The MaxCombo Test severely inflates the type 1 error rate

“The MaxCombo Test severely inflates the type 1 error rate”, by Carl-Fredrik Burman and myself has just been published in JAMA Oncology.

It’s our reaction to

Mukhopadhyay, Pralay, Jiabu Ye, Keaven M. Anderson, Satrajit Roychoudhury, Eric H. Rubin, Susan Halabi, and Richard J. Chappell. “Log-Rank Test vs MaxCombo and Difference in Restricted Mean Survival Time Tests for Comparing Survival Under Nonproportional Hazards in Immuno-oncology Trials: A Systematic Review and Meta-analysis.” JAMA oncology (2022).
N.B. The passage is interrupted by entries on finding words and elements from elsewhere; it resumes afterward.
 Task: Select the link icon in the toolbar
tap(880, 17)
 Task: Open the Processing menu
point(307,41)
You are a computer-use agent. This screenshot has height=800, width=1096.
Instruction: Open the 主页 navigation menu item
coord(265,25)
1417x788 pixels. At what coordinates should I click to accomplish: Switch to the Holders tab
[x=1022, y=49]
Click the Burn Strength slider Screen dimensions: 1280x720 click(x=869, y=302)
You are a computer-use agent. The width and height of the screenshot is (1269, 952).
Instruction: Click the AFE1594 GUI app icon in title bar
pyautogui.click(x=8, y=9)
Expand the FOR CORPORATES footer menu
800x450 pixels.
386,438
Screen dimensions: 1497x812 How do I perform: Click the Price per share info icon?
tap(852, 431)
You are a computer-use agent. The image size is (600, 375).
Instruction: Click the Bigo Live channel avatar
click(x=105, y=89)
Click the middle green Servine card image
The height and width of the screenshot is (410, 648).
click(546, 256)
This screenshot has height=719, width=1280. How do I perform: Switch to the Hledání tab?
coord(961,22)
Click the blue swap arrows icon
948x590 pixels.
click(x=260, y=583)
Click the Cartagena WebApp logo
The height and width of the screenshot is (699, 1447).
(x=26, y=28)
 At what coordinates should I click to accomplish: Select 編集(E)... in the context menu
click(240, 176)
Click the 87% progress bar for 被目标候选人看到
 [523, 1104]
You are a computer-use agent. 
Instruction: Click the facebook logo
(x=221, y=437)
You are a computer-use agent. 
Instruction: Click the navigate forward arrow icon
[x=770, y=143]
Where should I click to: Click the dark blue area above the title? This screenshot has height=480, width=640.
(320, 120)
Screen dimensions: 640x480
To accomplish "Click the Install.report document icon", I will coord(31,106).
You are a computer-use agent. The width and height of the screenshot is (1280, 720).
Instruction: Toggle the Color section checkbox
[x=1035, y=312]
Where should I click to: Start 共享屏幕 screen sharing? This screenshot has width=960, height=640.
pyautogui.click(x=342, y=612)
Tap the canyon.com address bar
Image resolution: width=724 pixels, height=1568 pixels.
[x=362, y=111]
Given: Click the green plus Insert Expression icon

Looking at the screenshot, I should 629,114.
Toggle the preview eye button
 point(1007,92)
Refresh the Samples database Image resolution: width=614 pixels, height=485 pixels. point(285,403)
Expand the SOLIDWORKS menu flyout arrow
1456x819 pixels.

The central idea in Mukhopadhyay et al is that in many immuno-oncology trials, for example when a new immunotherapy is compared with chemotherapy, we see a delayed separation of overall survival curves. Sometimes, the results from a standard Cox model or log-rank test are not significant at an alpha level typically required for confirmatory trials. But we see a clear indication of long-term survival benefit. If we used weighted log-rank tests instead that give more weight to later events, then more of theses cases would be statistically significant. Based on a review of 63 studies, the authors found that the results of the log-rank test and a particular type of weighted log-rank test (the MaxCombo test) were concordant in 90% of cases, but in 10% of cases the MaxCombo test was significant while the log-rank test wasn’t.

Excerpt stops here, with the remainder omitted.